WHAT THIS TASK INVOLVES:
Take the data below and extract the lines from the one with "Task: Open the pink patterned post image" to the one with "Task: Uncheck the TLINK /t option", inclusive, exactly as written.

RECORDS TO PROCESS:
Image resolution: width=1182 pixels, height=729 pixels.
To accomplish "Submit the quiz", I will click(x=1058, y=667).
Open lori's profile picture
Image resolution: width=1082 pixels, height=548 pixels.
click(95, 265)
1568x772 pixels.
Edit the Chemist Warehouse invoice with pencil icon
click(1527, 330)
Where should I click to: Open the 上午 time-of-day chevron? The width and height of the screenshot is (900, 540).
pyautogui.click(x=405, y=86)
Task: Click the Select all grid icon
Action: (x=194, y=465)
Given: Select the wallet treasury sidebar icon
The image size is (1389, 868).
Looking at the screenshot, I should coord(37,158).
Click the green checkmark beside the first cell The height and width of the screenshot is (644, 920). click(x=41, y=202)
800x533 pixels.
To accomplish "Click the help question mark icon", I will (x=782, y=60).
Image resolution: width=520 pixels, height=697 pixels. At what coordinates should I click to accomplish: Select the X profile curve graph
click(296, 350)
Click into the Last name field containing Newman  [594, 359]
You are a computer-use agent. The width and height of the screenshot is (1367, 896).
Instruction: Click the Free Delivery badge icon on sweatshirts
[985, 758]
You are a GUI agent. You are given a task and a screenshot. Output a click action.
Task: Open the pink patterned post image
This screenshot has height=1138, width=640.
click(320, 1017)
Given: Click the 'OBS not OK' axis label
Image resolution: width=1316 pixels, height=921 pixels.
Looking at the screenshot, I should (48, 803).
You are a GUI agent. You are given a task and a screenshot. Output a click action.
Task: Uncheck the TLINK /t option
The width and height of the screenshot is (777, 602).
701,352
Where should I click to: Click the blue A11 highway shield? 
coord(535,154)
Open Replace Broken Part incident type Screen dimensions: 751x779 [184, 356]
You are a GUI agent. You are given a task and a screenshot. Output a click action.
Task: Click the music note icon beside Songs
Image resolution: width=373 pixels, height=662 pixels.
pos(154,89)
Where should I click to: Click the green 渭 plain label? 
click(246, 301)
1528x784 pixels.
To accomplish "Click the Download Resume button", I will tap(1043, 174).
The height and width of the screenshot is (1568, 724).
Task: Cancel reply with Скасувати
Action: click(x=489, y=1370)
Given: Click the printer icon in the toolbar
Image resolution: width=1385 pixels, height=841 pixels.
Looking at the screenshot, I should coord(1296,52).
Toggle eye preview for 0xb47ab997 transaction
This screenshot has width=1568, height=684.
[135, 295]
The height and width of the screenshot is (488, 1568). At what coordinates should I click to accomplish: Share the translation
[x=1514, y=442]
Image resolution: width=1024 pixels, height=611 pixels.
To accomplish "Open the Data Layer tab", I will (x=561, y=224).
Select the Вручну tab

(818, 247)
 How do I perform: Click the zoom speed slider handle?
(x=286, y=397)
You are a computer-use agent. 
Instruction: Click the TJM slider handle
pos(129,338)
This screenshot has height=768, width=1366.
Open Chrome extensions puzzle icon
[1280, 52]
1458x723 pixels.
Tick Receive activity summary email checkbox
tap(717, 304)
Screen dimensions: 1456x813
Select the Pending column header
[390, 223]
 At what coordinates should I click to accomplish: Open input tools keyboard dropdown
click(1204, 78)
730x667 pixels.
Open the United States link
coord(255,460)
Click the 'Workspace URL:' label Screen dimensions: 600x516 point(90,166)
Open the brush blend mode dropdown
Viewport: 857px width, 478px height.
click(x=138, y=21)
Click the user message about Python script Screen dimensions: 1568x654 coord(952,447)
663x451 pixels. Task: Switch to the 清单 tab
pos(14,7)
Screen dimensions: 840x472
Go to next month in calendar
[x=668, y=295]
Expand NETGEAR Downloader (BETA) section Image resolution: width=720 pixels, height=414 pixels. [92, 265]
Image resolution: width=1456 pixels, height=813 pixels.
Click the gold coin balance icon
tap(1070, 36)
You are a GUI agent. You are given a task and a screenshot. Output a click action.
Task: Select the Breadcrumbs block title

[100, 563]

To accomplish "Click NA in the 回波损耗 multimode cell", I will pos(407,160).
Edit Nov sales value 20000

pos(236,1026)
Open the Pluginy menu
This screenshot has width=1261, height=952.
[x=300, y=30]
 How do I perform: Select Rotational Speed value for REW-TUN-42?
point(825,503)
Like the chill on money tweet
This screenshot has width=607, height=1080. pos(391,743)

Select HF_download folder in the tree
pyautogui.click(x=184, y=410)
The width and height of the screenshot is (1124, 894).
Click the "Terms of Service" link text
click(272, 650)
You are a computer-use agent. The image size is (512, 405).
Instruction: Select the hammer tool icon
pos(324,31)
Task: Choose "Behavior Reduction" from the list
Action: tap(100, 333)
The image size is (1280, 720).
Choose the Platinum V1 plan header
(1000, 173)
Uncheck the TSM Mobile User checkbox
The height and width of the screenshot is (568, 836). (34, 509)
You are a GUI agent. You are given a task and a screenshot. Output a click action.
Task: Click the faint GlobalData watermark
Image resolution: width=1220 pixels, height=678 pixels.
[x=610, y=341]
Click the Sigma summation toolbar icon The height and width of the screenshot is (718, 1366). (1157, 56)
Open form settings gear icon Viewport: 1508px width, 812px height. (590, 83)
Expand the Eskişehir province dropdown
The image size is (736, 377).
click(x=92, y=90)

COMPLETED EXERCISE:
Task: Open the pink patterned post image
This screenshot has height=1138, width=640.
click(320, 1017)
Given: Click the 'OBS not OK' axis label
Image resolution: width=1316 pixels, height=921 pixels.
Looking at the screenshot, I should (48, 803).
You are a GUI agent. You are given a task and a screenshot. Output a click action.
Task: Uncheck the TLINK /t option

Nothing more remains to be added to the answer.